Kecerdasan buatan (Artificial Intelligence atau AI) terus berkembang pesat dan kini semakin memengaruhi kehidupan manusia. Teknologi ini hadir dalam berbagai bentuk, mulai dari kendaraan hingga hiburan digital yang interaktif. Dalam beberapa tahun terakhir, AI telah mampu menyaingi kemampuan manusia di berbagai bidang, termasuk pengenalan objek, analisis data, dan bahkan pemrosesan bahasa alami.

Namun, di balik kecanggihannya, AI masih memiliki keterbatasan yang jelas. Ada aspek tertentu dalam kecerdasan manusia yang sulit ditiru sepenuhnya oleh teknologi. Hal ini menjadi fokus utama para peneliti yang ingin memahami perbedaan antara otak manusia dan sistem buatan. Mereka ingin mengetahui sejauh mana teknologi bisa mendekati kecerdasan alami yang dimiliki manusia.

Sebuah penelitian yang dilakukan oleh Vlad Ayzenberg, asisten profesor Psikologi dan Neurosains dari Temple University di Amerika Serikat, mencoba menjawab pertanyaan tersebut. Studi ini memberikan wawasan tentang cara kerja sistem manusia dibandingkan dengan kecerdasan AI. Hasil penelitian menunjukkan bahwa otak manusia lebih unggul dibandingkan teknologi AI saat ini, terutama dalam hal persepsi visual.

Dalam penelitian yang berjudul Fast and Robust Visual Object Recognition in Young Children, Ayzenberg bersama tim dari Universitas Emory membandingkan kemampuan persepsi visual anak prasekolah dengan model AI tercanggih. Hasilnya mengejutkan: anak-anak prasekolah mampu mengungguli model penglihatan komputer terbaik yang ada saat ini.

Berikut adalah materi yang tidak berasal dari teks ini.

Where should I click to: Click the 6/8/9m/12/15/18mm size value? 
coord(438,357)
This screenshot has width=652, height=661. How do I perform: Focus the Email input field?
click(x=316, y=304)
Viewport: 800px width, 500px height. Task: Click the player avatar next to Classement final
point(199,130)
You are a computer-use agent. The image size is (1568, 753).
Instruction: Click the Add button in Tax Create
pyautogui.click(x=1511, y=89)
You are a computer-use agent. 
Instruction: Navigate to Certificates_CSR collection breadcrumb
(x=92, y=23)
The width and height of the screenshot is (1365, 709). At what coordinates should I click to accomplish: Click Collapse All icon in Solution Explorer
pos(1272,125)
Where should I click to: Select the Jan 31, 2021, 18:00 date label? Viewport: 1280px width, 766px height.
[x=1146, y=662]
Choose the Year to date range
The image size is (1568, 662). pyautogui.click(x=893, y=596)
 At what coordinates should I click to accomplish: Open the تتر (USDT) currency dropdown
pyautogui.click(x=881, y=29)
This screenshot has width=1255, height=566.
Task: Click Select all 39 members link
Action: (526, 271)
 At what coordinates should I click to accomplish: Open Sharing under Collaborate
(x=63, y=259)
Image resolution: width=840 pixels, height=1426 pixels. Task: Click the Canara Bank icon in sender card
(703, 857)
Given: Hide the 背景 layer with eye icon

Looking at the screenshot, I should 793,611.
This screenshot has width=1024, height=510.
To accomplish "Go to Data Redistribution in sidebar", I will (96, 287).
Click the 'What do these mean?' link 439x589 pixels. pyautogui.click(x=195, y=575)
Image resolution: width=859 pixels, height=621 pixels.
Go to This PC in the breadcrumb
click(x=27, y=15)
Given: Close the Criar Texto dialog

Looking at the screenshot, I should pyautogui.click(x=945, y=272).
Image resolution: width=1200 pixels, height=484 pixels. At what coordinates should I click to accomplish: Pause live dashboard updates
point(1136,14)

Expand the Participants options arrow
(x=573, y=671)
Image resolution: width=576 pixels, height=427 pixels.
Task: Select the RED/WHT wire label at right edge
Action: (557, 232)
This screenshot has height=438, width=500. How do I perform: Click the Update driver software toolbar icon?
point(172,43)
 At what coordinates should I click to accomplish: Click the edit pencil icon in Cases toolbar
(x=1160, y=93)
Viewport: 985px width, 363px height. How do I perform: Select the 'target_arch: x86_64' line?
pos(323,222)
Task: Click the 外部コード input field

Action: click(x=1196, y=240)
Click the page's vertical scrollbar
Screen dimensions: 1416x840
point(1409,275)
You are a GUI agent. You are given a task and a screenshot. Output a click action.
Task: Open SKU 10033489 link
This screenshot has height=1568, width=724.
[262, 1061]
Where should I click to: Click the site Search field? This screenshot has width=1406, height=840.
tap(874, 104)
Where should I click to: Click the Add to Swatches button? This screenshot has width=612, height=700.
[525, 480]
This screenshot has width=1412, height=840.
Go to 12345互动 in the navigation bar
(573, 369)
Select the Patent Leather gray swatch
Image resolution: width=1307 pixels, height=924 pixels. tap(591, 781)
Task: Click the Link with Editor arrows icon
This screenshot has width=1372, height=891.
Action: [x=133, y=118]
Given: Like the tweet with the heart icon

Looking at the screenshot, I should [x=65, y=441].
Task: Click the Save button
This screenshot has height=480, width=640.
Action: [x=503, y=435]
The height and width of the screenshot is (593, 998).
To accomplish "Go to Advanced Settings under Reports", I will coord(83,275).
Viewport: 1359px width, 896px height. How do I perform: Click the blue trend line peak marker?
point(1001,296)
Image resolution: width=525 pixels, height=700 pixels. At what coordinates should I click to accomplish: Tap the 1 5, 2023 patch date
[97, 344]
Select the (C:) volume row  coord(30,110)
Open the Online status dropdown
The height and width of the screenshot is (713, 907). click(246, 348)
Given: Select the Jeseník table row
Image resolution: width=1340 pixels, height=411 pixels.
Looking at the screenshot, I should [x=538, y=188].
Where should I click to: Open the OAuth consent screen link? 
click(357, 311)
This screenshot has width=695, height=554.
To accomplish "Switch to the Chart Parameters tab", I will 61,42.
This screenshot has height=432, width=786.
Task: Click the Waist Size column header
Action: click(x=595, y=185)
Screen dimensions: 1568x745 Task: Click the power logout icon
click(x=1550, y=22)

Satu-satunya model yang berhasil melampaui kinerja anak-anak adalah model dengan pengalaman visual yang jauh lebih besar dari kapasitas manusia. Penelitian ini dipublikasikan pada 2 Juli dalam jurnal Science Advances.

Anak-anak berusia 3 hingga 5 tahun diminta mengenali objek dari gambar yang hanya ditampilkan selama 100 milidetik. Tantangan ini dibuat semakin sulit dengan gangguan berupa kebisingan dan faktor pengalih perhatian lain. Awalnya, Ayzenberg mengira tugas ini akan sangat sulit bagi anak-anak karena dirancang untuk orang dewasa. Namun, hasilnya menunjukkan bahwa anak-anak mampu melakukan tugas tersebut dengan efisiensi yang luar biasa.

Wawasan Anak Umur 3 Tahun Jadi Tolak Ukur Teknologi AI

Menurut Ayzenberg, penelitian ini membuka jalan baru dalam pemahaman hubungan antara manusia dan teknologi. Ia menekankan bahwa wawasan kognitif serta neurologis dari anak-anak dapat membantu menyempurnakan model AI yang ada saat ini. Sebaliknya, model AI juga bisa digunakan untuk memperkaya pemahaman tentang cara kerja pikiran manusia.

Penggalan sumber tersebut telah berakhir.